São Paulo
Seis espetáculos de estados do Centro-Oeste fazem parte da programação da Mostra Internacional de Teatro deste ano. Em três deles, a relação humana com o território e a causa ambiental são temas.
No brasiliense “Galhada, em Tempos de Fissura”, uma mulher ganha partes de planta no corpo. No sul-matogrossense “Cabeça de Toco”, o elenco interage com pedaços de madeira, lembrando bichos. Já no goiano “Repúblikkk”, a extinção do cerrado é um dos temas.
Novidade na mostra, o projeto “Conexões Centro-Oeste” é parceria do Itaú Cultural com o evento. A ideia é estimular a circulação de trabalhos que podem enfrentar dificuldade para vir a São Paulo, segundo Carlos Gomes, responsável pela programação da instituição. Junto a Galiana Brasil, também do Itaú Cultural, Gomes fez a curadoria dos espetáculos.
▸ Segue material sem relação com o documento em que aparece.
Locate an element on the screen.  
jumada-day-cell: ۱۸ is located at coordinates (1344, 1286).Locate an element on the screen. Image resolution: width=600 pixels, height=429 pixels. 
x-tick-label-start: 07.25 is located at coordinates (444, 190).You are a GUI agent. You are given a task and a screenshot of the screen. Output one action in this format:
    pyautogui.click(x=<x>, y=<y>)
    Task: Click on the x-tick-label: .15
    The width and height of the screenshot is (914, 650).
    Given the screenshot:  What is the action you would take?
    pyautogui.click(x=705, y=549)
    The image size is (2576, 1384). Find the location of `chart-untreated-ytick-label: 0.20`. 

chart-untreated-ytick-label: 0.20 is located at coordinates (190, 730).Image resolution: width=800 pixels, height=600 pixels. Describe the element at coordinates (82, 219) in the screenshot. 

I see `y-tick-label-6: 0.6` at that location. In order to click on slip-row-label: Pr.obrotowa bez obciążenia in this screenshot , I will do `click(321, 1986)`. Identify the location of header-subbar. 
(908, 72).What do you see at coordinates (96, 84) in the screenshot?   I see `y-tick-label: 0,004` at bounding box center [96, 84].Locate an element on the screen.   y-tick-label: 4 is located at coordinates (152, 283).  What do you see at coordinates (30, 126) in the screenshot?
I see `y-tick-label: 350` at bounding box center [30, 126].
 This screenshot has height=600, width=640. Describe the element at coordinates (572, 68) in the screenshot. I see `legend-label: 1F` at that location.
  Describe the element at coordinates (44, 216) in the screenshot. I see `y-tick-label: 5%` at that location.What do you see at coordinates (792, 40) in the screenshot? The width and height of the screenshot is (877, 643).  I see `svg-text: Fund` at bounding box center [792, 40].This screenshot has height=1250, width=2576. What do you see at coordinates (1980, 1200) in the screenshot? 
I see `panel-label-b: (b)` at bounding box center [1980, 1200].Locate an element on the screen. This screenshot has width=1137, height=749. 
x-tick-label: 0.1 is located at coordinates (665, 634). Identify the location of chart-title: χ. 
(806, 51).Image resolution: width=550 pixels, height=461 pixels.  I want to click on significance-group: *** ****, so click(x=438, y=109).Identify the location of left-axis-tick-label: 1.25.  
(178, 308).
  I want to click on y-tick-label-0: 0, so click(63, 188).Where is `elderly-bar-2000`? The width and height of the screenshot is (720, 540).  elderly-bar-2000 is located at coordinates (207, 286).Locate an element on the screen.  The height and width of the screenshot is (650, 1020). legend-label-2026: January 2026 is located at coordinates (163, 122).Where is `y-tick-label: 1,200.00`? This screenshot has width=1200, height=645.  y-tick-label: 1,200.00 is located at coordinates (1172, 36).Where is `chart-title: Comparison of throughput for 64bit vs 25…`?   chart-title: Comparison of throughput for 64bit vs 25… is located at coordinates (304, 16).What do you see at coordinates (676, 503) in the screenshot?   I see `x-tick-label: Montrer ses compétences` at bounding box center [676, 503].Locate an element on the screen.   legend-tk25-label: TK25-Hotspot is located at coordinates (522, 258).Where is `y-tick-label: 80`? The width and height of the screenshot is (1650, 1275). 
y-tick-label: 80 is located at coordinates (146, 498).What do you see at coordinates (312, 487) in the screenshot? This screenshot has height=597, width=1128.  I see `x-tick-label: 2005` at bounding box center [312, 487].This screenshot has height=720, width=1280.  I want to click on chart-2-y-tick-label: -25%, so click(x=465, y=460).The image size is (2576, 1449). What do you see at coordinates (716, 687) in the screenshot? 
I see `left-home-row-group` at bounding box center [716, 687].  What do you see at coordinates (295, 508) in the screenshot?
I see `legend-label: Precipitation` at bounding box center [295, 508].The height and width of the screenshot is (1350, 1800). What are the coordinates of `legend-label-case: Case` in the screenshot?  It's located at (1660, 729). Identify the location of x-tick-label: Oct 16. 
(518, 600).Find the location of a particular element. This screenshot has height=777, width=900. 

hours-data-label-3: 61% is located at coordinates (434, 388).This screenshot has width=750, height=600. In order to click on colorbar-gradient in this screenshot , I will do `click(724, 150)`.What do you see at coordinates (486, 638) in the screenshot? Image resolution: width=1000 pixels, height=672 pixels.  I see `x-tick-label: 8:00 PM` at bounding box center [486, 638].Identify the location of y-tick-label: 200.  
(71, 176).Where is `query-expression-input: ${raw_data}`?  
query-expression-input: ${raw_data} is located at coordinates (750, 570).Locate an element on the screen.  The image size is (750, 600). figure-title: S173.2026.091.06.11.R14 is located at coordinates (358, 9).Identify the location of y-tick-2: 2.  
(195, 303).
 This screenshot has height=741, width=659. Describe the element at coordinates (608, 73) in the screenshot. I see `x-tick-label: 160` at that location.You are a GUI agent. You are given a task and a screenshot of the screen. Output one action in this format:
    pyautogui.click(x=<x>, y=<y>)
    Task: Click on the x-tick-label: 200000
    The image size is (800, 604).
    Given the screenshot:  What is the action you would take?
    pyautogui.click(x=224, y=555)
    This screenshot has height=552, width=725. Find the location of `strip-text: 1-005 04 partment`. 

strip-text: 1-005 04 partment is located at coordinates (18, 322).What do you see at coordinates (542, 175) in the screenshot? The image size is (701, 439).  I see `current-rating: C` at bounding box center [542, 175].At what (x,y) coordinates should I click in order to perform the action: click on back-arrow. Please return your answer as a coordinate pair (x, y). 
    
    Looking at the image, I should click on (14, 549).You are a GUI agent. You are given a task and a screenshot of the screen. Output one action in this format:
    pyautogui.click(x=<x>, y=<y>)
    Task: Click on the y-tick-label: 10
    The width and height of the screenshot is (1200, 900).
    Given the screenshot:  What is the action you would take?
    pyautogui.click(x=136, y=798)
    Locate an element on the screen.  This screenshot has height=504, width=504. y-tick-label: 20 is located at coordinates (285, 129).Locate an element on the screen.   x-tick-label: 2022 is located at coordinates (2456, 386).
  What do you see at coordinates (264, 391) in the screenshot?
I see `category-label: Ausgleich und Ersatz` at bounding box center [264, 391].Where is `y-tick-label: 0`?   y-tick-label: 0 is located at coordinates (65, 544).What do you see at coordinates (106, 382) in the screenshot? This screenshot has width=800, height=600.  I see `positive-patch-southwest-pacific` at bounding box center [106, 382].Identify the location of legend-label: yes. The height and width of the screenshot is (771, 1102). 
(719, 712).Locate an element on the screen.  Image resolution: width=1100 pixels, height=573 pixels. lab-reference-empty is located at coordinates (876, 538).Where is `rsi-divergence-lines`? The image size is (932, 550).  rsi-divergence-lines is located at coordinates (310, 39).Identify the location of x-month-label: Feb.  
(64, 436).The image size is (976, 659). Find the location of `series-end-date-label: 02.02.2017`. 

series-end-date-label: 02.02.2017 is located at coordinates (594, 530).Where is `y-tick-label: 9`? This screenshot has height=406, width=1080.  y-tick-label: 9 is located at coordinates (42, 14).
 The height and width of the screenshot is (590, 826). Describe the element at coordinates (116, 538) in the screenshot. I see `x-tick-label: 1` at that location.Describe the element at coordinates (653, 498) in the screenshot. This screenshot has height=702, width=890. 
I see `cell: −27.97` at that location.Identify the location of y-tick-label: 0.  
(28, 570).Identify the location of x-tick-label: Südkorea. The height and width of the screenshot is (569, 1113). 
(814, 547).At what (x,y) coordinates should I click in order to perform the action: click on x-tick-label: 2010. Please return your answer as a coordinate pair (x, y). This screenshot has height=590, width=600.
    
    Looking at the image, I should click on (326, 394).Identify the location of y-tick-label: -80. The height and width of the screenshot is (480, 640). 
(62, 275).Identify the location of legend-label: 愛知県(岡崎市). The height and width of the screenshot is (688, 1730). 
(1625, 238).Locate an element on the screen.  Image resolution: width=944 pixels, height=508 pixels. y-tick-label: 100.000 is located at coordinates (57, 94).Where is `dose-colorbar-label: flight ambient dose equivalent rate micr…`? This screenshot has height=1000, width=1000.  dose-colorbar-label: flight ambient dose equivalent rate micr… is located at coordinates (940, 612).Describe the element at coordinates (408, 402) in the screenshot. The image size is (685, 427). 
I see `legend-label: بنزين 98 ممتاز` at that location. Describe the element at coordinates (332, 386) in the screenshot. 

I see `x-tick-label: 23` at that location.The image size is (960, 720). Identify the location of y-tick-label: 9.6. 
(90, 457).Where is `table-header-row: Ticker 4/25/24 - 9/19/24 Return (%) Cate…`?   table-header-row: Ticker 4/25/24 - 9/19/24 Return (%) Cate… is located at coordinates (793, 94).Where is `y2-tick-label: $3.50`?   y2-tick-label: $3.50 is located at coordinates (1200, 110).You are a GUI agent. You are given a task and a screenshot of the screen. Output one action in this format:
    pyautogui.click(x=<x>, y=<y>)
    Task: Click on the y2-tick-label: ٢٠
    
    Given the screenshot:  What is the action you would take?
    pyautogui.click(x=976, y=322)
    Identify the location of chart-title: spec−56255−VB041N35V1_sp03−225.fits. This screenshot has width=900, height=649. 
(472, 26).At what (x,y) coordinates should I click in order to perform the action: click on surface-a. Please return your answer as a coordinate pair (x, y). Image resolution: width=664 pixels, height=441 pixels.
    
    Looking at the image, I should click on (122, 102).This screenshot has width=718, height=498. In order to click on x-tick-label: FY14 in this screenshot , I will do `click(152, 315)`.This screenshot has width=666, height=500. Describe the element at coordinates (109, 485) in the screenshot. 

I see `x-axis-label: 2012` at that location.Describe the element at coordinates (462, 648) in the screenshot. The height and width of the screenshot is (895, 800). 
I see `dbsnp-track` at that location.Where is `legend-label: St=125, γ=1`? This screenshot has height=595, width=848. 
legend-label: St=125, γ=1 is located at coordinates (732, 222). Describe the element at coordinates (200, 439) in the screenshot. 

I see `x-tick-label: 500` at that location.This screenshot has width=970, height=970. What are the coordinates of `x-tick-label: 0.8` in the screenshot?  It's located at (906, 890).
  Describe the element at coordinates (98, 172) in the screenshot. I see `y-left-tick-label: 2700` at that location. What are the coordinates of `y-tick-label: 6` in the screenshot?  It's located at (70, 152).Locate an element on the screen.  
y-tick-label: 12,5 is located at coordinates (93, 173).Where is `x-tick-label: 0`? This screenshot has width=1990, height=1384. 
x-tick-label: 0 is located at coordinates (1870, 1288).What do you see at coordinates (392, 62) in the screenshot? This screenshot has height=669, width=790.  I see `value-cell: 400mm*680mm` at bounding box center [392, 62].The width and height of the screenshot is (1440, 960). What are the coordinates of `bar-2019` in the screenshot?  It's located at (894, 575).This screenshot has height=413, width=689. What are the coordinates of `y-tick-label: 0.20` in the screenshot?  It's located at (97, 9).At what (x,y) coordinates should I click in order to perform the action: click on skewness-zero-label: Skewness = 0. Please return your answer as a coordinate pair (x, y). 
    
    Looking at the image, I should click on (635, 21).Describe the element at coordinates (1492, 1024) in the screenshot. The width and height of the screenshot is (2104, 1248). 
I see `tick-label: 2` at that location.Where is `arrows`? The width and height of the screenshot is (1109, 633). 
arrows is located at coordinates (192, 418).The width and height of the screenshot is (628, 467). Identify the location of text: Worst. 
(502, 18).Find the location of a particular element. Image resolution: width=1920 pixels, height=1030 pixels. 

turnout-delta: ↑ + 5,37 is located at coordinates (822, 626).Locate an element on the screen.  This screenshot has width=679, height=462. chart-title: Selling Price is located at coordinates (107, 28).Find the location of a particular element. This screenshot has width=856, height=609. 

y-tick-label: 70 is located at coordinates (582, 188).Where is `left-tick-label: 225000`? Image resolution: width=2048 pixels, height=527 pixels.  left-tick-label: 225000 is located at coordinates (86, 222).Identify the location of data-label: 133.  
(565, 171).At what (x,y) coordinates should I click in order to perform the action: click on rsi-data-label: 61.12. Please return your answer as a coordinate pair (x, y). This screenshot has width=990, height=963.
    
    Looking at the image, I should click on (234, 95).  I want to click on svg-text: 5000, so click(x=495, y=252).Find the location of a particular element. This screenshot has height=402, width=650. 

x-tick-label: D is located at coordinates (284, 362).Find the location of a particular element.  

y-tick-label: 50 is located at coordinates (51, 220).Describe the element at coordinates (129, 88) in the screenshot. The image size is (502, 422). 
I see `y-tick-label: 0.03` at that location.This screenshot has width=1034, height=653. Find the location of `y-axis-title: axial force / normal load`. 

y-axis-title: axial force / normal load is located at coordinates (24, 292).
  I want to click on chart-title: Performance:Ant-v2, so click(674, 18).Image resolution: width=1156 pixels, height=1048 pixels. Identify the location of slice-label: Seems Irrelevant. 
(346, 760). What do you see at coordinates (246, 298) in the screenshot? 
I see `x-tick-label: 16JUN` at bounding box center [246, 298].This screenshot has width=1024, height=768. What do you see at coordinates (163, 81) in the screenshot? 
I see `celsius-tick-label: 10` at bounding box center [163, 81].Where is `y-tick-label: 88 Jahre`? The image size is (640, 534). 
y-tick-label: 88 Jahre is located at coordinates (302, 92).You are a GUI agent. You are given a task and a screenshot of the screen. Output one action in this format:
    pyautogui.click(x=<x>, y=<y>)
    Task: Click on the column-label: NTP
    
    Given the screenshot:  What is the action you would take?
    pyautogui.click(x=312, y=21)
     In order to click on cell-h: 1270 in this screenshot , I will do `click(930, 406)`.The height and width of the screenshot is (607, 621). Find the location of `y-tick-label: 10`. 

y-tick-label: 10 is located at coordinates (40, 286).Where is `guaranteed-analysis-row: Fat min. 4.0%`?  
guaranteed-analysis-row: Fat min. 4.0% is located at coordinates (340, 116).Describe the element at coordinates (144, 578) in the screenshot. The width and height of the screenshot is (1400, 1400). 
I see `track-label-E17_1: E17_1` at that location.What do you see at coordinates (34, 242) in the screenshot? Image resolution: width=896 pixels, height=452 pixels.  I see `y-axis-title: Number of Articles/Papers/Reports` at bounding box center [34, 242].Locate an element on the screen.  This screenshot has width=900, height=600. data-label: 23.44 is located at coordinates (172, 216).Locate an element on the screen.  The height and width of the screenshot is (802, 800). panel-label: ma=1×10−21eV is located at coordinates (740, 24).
Cena do espetáculo ‘Republikkk ou Encruzilhada Não É Beco’
–
Angela Macário /Divulgação
Em comum, os trabalhos evidenciam características do território e refletem sobre a crise climática. “A gente está vendo o mundo acabar primeiro”, diz Febraro de Oliveira, artista que se apresenta em “Cabeça de Toco”, em referência à mudança da paisagem na região causada pela forte presença do agronegócio.
Para tratar do tema, o cenário se torna personagem. “O território não é um fetiche, uma ilustração. É um protagonista”, diz Hercules Morais, diretor de “Repúblikkk”.
Nascido em São Paulo, ele se mudou para o cerrado de Goiás para criar a peça. Lá, encontrou uma nova forma de fazer teatro, “com menos estrutura e mais invenção”.
Oliveira também ressalta a riqueza no processo criativo da região, mas diz que um dos grandes desafios do trabalho ali é a falta de intercâmbio com grupos de outros estados.
A maioria das seis equipes que vêm do Centro-Oeste para a MITsp nunca se apresentou na capital paulista. Para Oliveira, a seleção que destaca a região tira a pecha de Brasil profundo desses estados e é também uma aposta para o público entender que o Brasil possui muitos centros.
Além de reconhecimento às obras, a participação no evento é uma oportunidade de fazê-las circular ainda mais pelo Brasil e pelo mundo.
Parte importante disso é a presença de profissionais responsáveis por festivais de artes cênicas ou curadores de teatros. Neste ano, vêm a São Paulo 65 programadores internacionais e 71 nacionais.
A percepção de Antonio Araujo, diretor do evento, é que isso tem impulsionado a circulação de trabalhos brasileiros no cenário do teatro internacional.